Sicherheit im Alter hat verschiedene Aspekte, denn mit zunehmendem Lebensalter verändern sich der Körper, die Bedürfnisse und sehr häufig auch die psychische Situation. Es gibt jedoch verschiedene Maßnahmen und Strategien, welche die Sicherheit für Senioren im Alltag erhöhen können.

Selbständig und sicher wohnen im Alter

Mit zunehmendem Alter kann es passieren, dass sich im Alltag das ein oder andere Problem einstellt. So zum Beispiel im Bereich der Mobilität. Hüftleiden, Rheuma, ein Schlaganfall oder Schwindelattacken mit Fallneigung, können das Leben erschweren. Daher ist es sinnvoll, das Umfeld und die Wohnverhältnisse anzupassen. Dies erhöht die Sicherheit und in vielen Fällen auch die Selbständigkeit.

Barrierefreies Wohnen ist hier das Stichwort. Es gibt unterschiedliche Möglichkeiten die Wohnung oder das Haus den Bedürfnissen von Senioren anzupassen. So zum Beispiel:

  • das Vermeiden von losen Teppichen und Teppichbrücken, da diese Stürze provozieren können
  • die Verbreiterung von Türen für Personen mit Rollstuhl oder Rollator
  • das Beseitigen von Türschwellen

Sehr sinnvoll ist auch eine Umgestaltung des Badezimmers. Mit einer ebenerdigen Dusche, Haltegriffen an WC, Dusche und Badewanne und einem Duschsitz oder Badelift, wird die tägliche Körperpflege einfacher und sicherer. Mehr Angaben zu dem Thema.

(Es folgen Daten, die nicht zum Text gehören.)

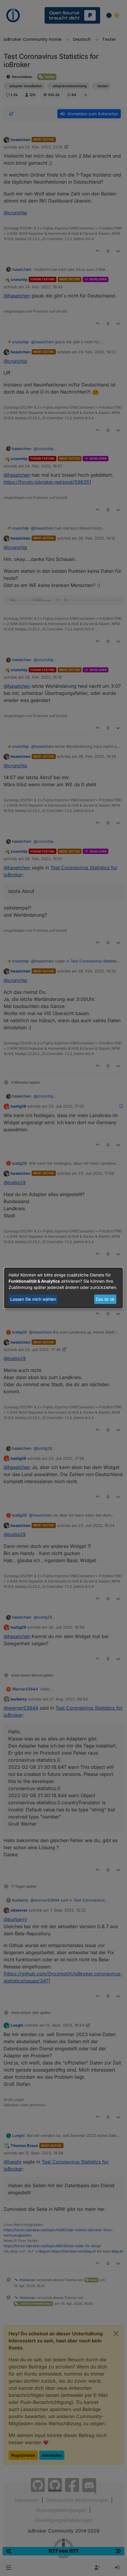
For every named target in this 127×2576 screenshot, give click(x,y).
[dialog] (63, 1288)
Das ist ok (105, 1299)
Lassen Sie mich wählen (33, 1299)
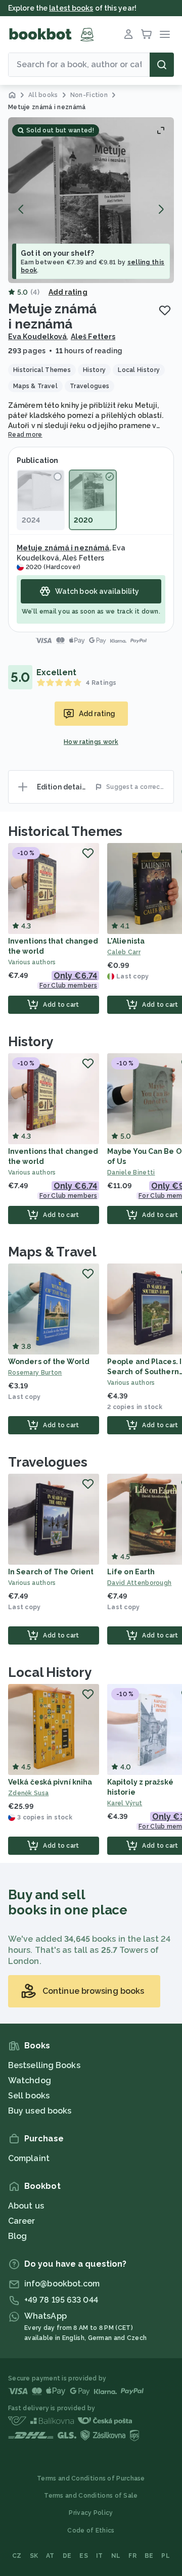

Hilfsmittel erhalten und finanzieren

Einige der bereits erwähnten Hilfsmittel, können über die gesetzlichen Krankenkassen finanziert werden. Ein Rezept vom Arzt und eine Pflegestufe oder ein Pflegegrad sind die Voraussetzung, um einen Rollator, einen Badelift, eine Toilettensitzerhöhung oder ein Pflegebett zu erhalten. Bauliche Maßnahmen wie die Verbreiterung von Türen oder ein Treppenlift können auf Antrag ebenfalls von den Pflegekassen bezuschusst werden. Lesen Sie hier weiter, um weitere Informationen zu erhalten.

Hilfe und Betreuung

Senioren, die selbständig wohnen und dennoch wegen diverser Erkrankungen mehr Sicherheit möchten, können sich unter anderem auch bei einem Hausnotruf anmelden. Dieser wird von privaten Firmen aber auch von sozialen Organisationen oder Pflegediensten angerufen. Mit einem Notrufknopf, der als Armband oder als Kette um den Hals getragen wird, können Senioren und Menschen mit Behinderungen im Notfall Hilfe holen und erhalten dann die nötige Unterstützung.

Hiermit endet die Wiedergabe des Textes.